### PASSAGE FOR REVIEW
In 10 minutes I am asleep. Larry sits up until 6:30, though; the dawn patrol.

That wasn’t the end of it, of course. Our nightly sign-off (“Good night.” “Sweet dreams”) was expanded to include, “Did you set the house alarm?” and we have installed metal bars across the dog door. We dwell, too often, on the fact that all three of us were incredibly lucky: We got an unarmed burglar whose instinct was to flee; he got a couple who didn’t own a famished Rottweiler or a handgun. But we’re back to some semblance of a normal life. Forget the goods and cash: At least I have my self-respect back. We can still have people over for a home-cooked meal--as long as we remember to lock the door after the last guest leaves.

(THE HUNGRY BURGLAR--SO named in deference to my lingering paranoia and his mother’s feelings--is a 40-year-old transient who pleaded guilty to first-degree burglary and was sentenced to two years in state prison. The probation report indicated that he had been a journeyman electrician at the studios, but had been unemployed for 18 months, used cocaine and needed money. His mother, who spoke on his behalf at the sentencing, expressed her wish that whatever the sentence, her son might come back and make a better life. As for the rejected potato torta, the police seem to have had the same problem with it as the burglar did: A victim of mistaken identity, it is listed in the police report as a piece of cherry cheesecake.)

### ACTIVITY A
What sentence did the burglar receive, according to the burglary account?

(Dataset entries)

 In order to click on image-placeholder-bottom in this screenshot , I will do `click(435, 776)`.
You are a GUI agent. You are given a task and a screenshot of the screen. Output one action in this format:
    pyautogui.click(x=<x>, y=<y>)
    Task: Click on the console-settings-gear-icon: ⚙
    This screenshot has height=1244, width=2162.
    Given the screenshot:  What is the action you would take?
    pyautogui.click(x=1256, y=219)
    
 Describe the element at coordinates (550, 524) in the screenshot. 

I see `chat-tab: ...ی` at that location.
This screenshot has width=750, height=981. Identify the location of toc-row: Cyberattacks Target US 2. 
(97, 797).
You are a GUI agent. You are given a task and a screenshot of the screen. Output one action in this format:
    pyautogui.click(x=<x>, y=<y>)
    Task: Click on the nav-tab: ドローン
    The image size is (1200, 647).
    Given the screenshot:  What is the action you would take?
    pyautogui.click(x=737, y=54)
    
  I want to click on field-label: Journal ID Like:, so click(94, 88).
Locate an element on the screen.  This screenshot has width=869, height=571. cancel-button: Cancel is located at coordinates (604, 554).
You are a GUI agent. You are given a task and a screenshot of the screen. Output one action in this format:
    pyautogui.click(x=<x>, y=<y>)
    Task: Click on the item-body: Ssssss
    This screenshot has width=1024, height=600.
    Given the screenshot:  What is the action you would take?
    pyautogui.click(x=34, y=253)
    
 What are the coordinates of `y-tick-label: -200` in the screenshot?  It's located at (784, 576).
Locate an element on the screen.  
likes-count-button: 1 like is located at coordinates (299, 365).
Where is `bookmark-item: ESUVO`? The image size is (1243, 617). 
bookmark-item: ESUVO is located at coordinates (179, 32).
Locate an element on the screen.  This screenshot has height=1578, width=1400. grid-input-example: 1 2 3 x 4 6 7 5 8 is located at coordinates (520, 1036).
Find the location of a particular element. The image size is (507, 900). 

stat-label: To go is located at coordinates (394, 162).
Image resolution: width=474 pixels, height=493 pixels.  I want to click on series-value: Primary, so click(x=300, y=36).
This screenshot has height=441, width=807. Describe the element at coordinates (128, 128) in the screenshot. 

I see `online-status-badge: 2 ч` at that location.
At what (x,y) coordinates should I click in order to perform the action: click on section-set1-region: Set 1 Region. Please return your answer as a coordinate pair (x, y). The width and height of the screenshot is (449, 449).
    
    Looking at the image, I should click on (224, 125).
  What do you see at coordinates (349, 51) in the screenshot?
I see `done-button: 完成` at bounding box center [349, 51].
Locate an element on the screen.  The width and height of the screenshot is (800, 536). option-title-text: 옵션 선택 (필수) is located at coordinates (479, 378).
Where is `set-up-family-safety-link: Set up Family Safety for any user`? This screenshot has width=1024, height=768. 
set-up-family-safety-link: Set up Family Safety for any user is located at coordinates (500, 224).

### ACTIVITY B
Please show every line of the listing that contains the string "size". Case counts.

### FINAL ANSWER A
Two years in state prison.

### FINAL ANSWER B
    The image size is (1200, 647).
Where is `bookmark-item: ESUVO`? The image size is (1243, 617). 
Find the location of a particular element. The image size is (507, 900). 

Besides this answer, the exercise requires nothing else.